(Stored items from a collection)
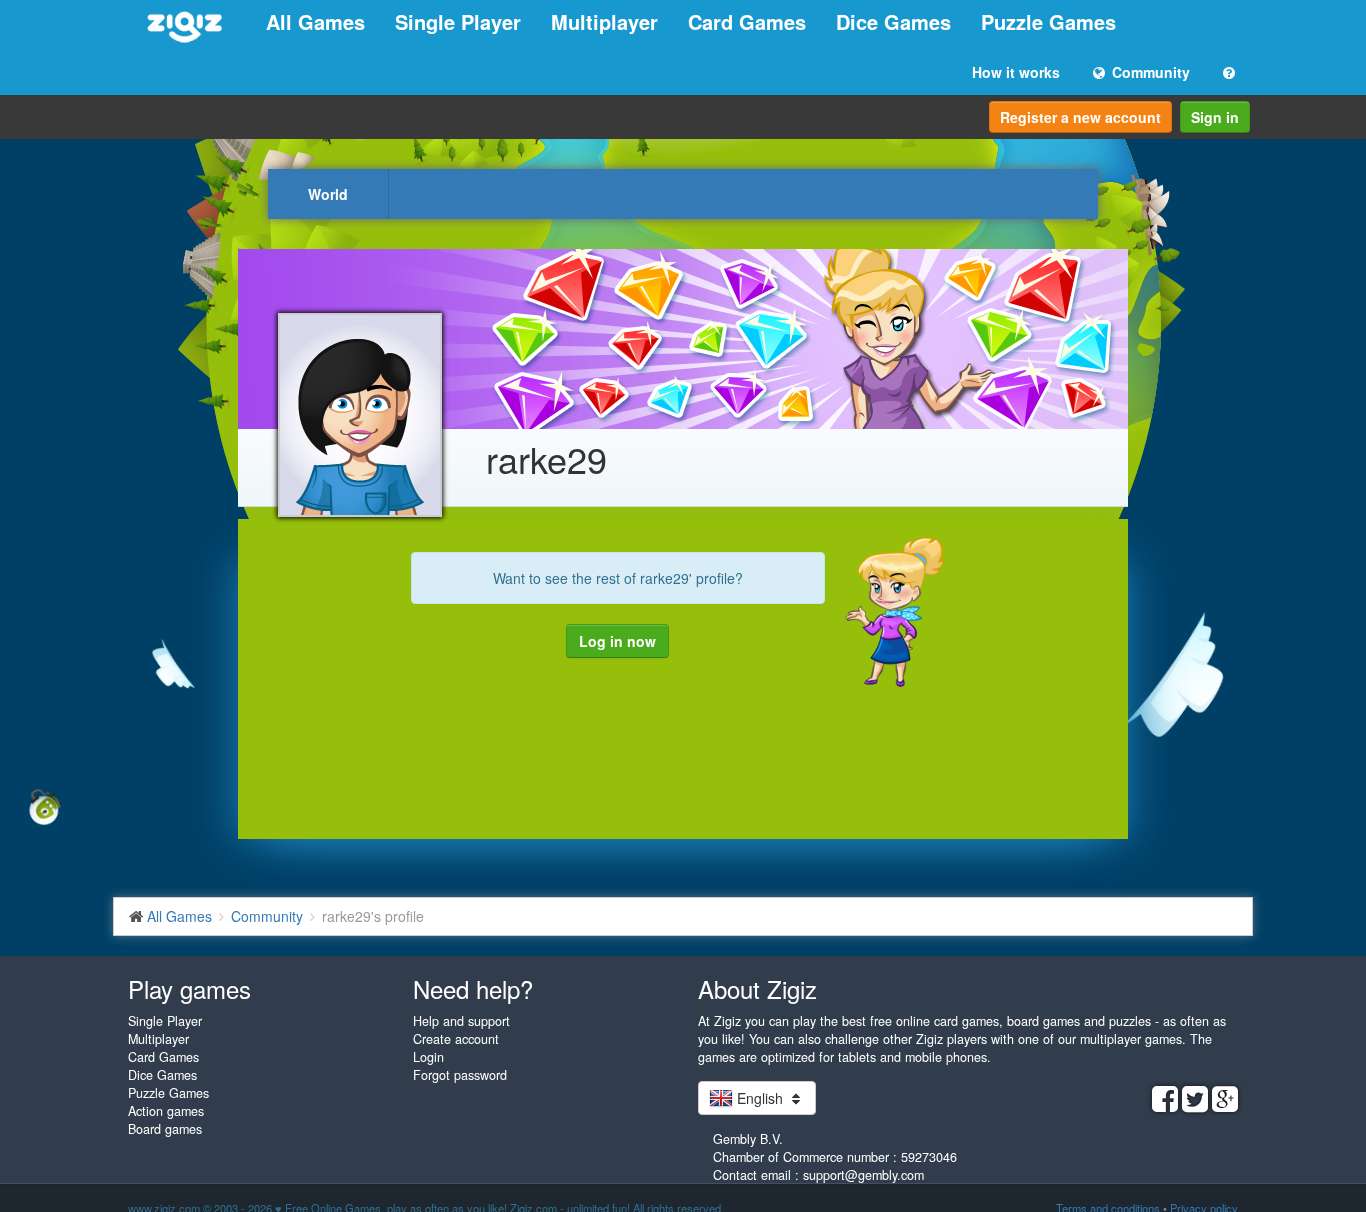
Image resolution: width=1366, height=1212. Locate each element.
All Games (315, 21)
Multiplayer (604, 21)
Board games (165, 1129)
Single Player (458, 21)
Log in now (617, 641)
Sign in (1215, 117)
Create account (456, 1039)
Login (428, 1057)
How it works (1016, 72)
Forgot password (460, 1075)
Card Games (747, 21)
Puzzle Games (1048, 21)
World (328, 194)
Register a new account (1080, 117)
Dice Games (893, 21)
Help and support (461, 1021)
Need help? (473, 988)
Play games (189, 988)
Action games (166, 1111)
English (760, 1098)
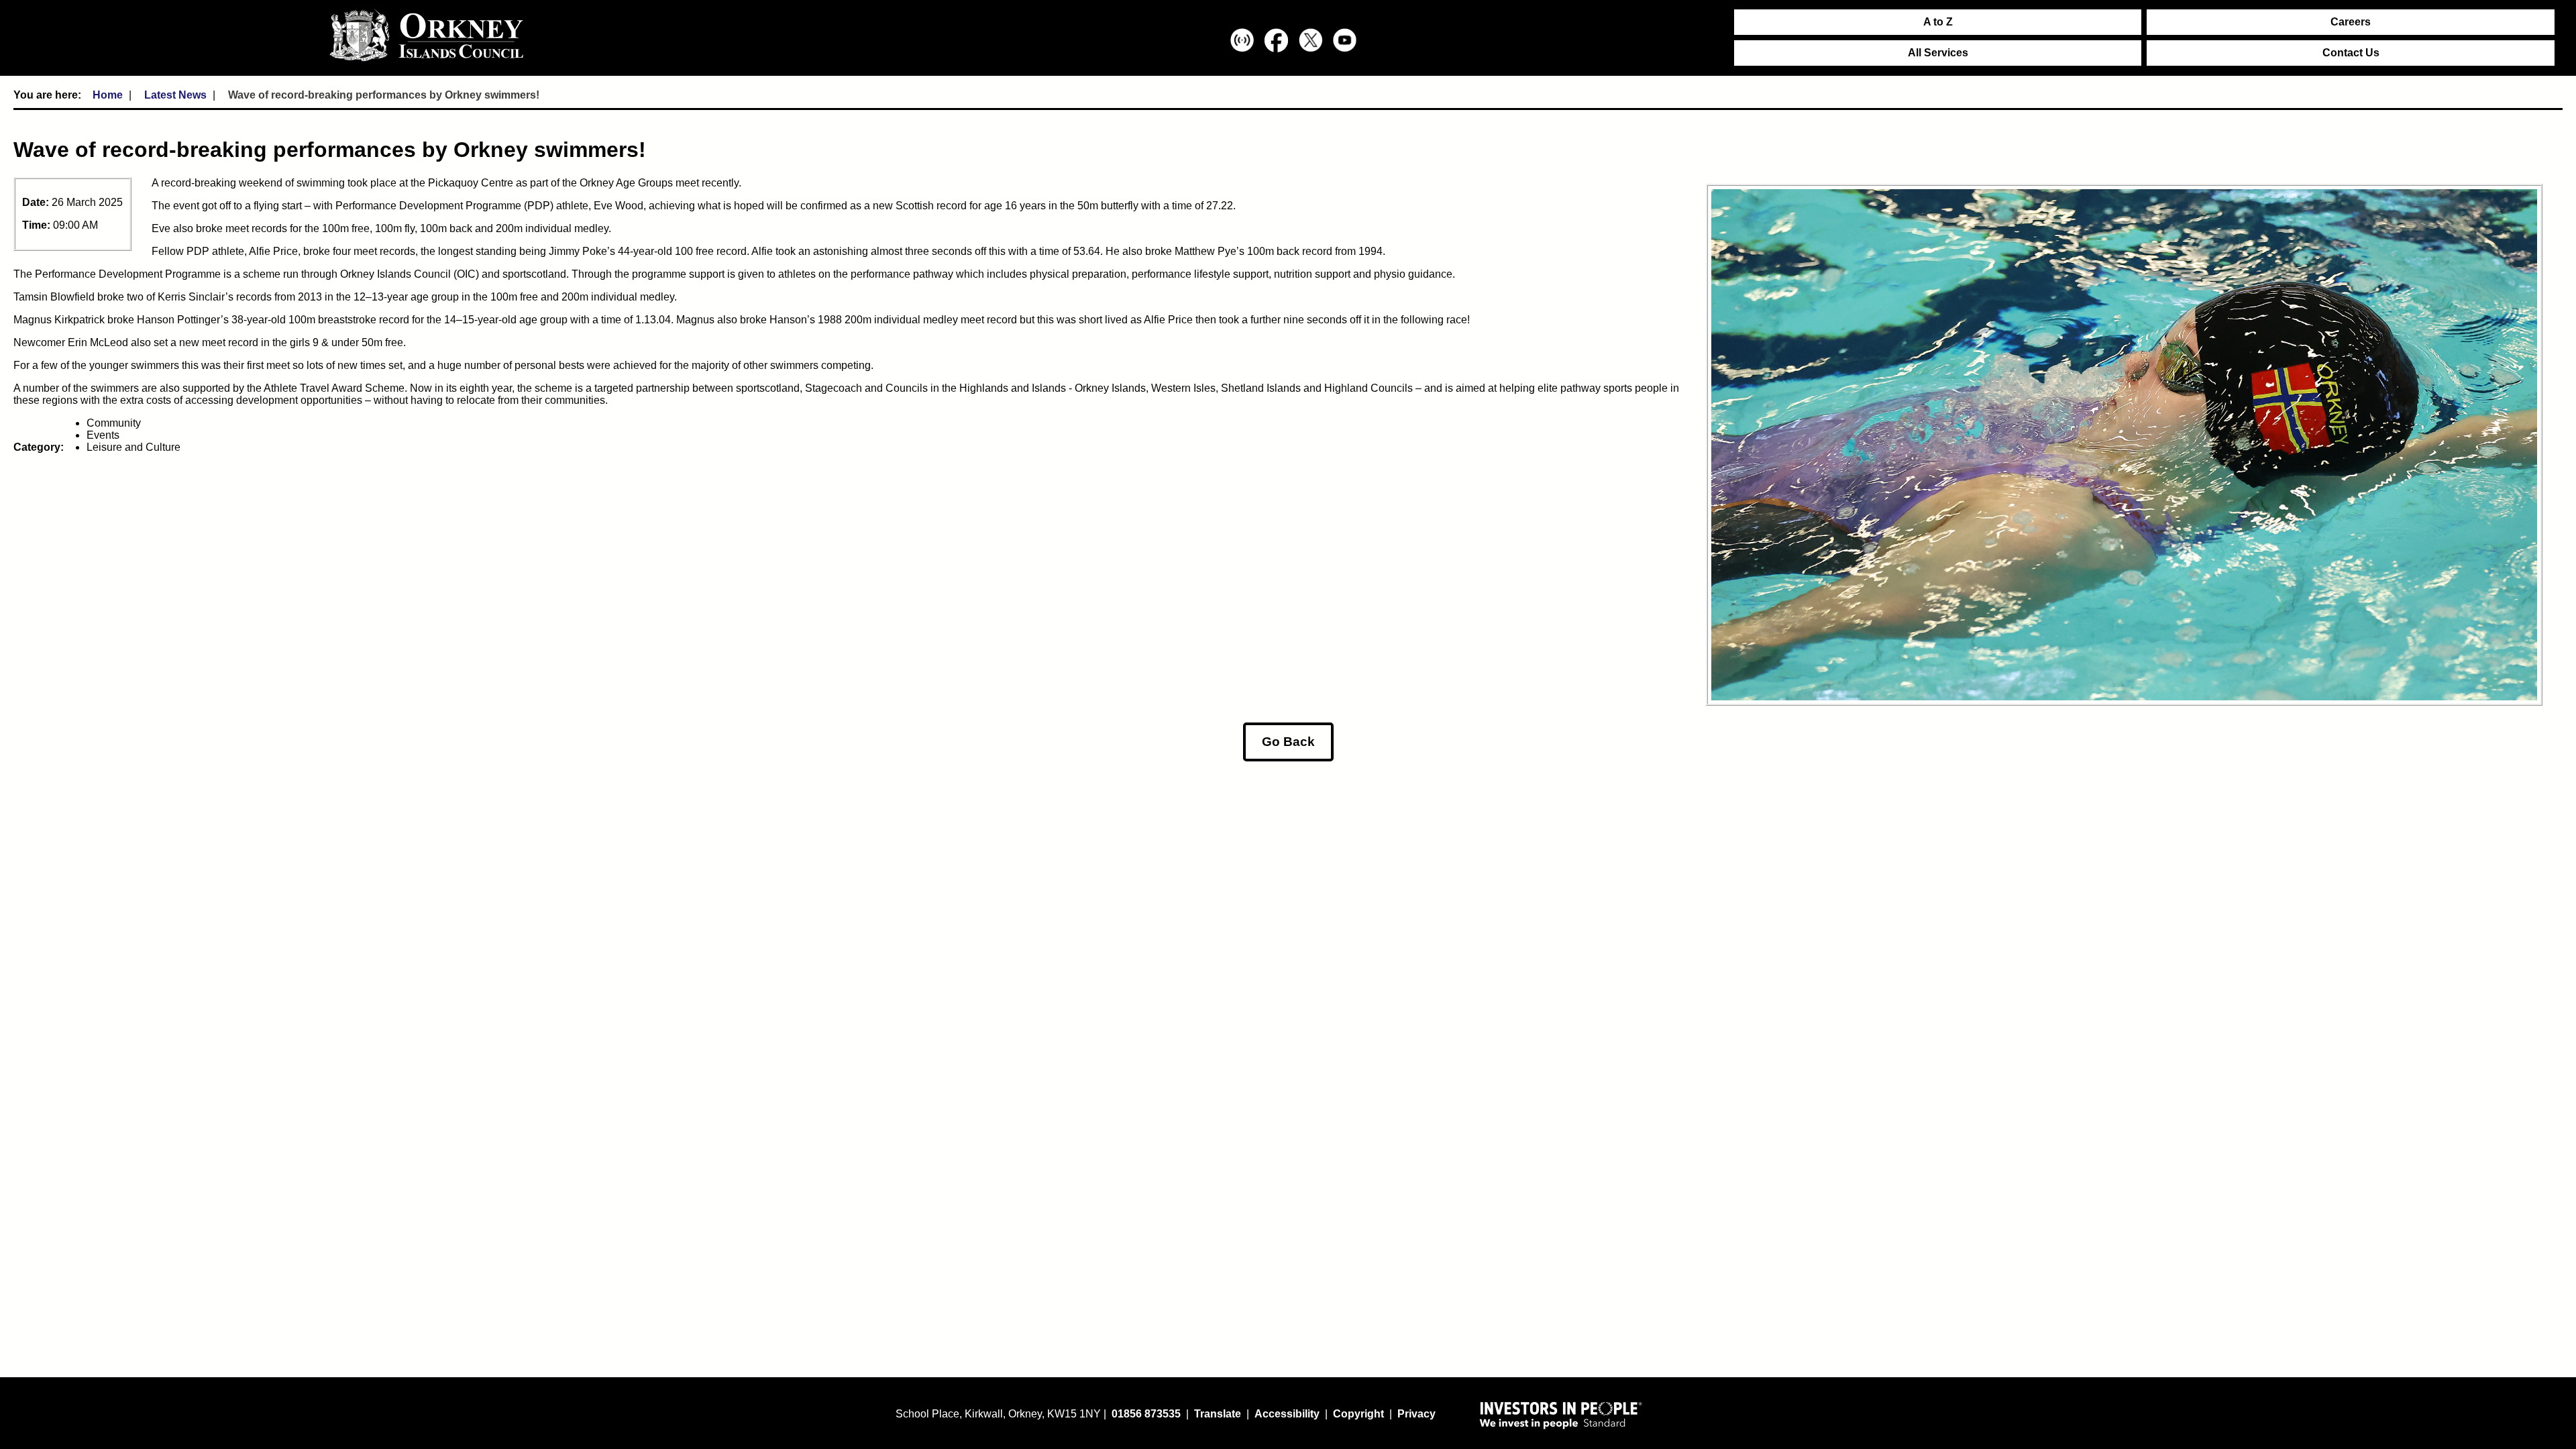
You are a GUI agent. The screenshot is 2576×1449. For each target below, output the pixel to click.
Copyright (1358, 1413)
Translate (1217, 1413)
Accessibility (1287, 1413)
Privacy (1416, 1413)
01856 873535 (1146, 1413)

**EXERCISE OBJECTIVE**
The result should be a verbatim copy of the data, free of pictures.

**EXERCISE OUTPUT**
Image resolution: width=1366, height=1212. Locate each element.
All Games (315, 21)
Multiplayer (604, 21)
Board games (165, 1129)
Single Player (458, 21)
Log in now (617, 641)
Sign in (1215, 117)
Create account (456, 1039)
Login (428, 1057)
How it works (1016, 72)
Forgot password (460, 1075)
Card Games (747, 21)
Puzzle Games (1048, 21)
World (328, 194)
Register a new account (1080, 117)
Dice Games (893, 21)
Help and support (461, 1021)
Need help? (473, 988)
Play games (189, 988)
Action games (166, 1111)
English (760, 1098)
You are a GUI agent. The screenshot is 2576×1449. For each target below, output the pixel to click.
Copyright (1358, 1413)
Translate (1217, 1413)
Accessibility (1287, 1413)
Privacy (1416, 1413)
01856 873535 (1146, 1413)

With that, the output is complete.